その傷を名誉と呼んでいいのはこの世界で先生しかいなくて――その先生が傷のことを誇らしいと思わないのであれば、きっと私がそのように称するのは間違っている。
「ねえ、先生」
「何?」
二人して日陰に入る。セイアちゃんとナギちゃんは未だにプールに浮かんでいて、夏を楽しんでいる。

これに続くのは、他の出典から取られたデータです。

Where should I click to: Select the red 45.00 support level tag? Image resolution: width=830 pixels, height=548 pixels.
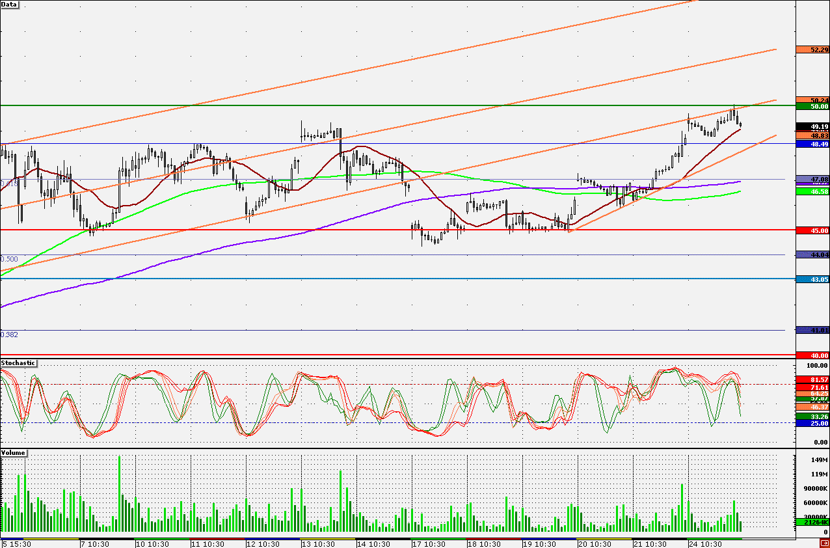(x=812, y=230)
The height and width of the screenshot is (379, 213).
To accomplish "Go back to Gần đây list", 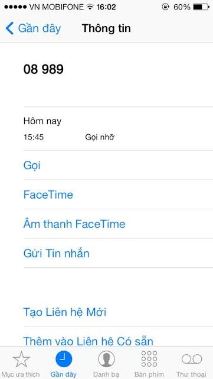I will tap(33, 28).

っていうかナギちゃん、浮き輪の上でも紅茶飲んでる……ああいや、あれアイスティーか……。
「私ね、先生のこと、多分愛してる」
「本当? 嬉しいな」
「……動じないね。一世一代の大告白なのに」
「動じちゃいけないから」
「それもそっか。それじゃあ返事は?」
「私もミカのこと、愛してるよ」
「それって性愛?」
「親愛」
「けちんぼ」
「あははっ、悪いけど……もう決めちゃったからね」
「私以外を選んだってこと?」
「まあそう」
「そ。それじゃあ……仕方ないね」
「……」
「謝ったりとかしないんだ」
「謝る方が失礼だと思う」
「確かに。もし謝られてたら……後悔してたかも。なんで私にしなかったんだ、ってさ」
ぱしゃり、と水が跳ねた。飛沫が弾けて空に舞う。太陽がきらきらと爆ぜて、綺麗だ。
どうしてだろう。こんなにも――気分が、悪くないのは。
だって私は今、フラれたのだ。君のことは好きだけど、付き合えない、みたいな。漫画でよくあるような断られ方をして、私はあっさり恋愛バトルに敗北した。

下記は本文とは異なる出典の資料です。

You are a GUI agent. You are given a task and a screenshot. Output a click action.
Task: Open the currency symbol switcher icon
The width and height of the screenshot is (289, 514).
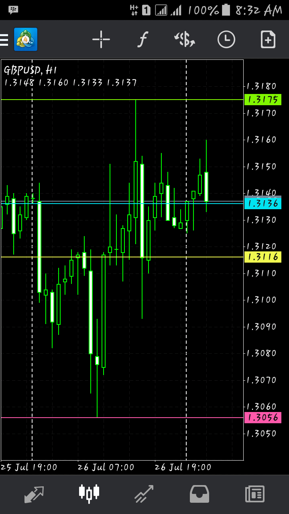tap(184, 39)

だというのに、どうしてなのか――不思議と私の心中は凄く穏やかで、爽やかで、柑橘類のような甘くて酸っぱい涼しげな風が吹いて、波風立たない。
変に気持ちが良い。
「ミカ」
「何?」
「ありがとう」
「……どういたしまして」
「こんな私を好きになってくれるミカは、相当変わってると思うよ」
「こんなに可愛い私を振った先生も、相当変わってると思うけど?」
「……あはは、強いね、ミカは」
強くなったんだよ、と。
きっとこの人ならば、言わなくても伝わってくれるだろうな、と思った。
〇
先生と別れて寮に戻る道中、さっき見かけた立て看板がまだ残されていた。
看板には相変わらず、私を責め立てるんだか中傷したいんだか、イマイチ目的がハッキリとしない微妙な文字が並んでいる。
きっとこれが私の罪だ。先生は、許されない罪はないと言った。ならばいつか私も、許されることがあるのだろうか。

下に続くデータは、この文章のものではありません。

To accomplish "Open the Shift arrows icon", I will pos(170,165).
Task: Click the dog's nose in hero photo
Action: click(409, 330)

先生のことだから、私が言えば彼は許されるその時までは、付き合ってくれるのだと思う。
けれども、そんなことを言って彼の手を煩わせるのも申し訳ない。いつまでもおんぶにだっこでは、先生も大変だ。それに、彼自身が――いかなるときも先生であり続けることを、苦しく思うかもしれない。
看板にはしっかりと『聖園ミカを許すな』と書かれていた。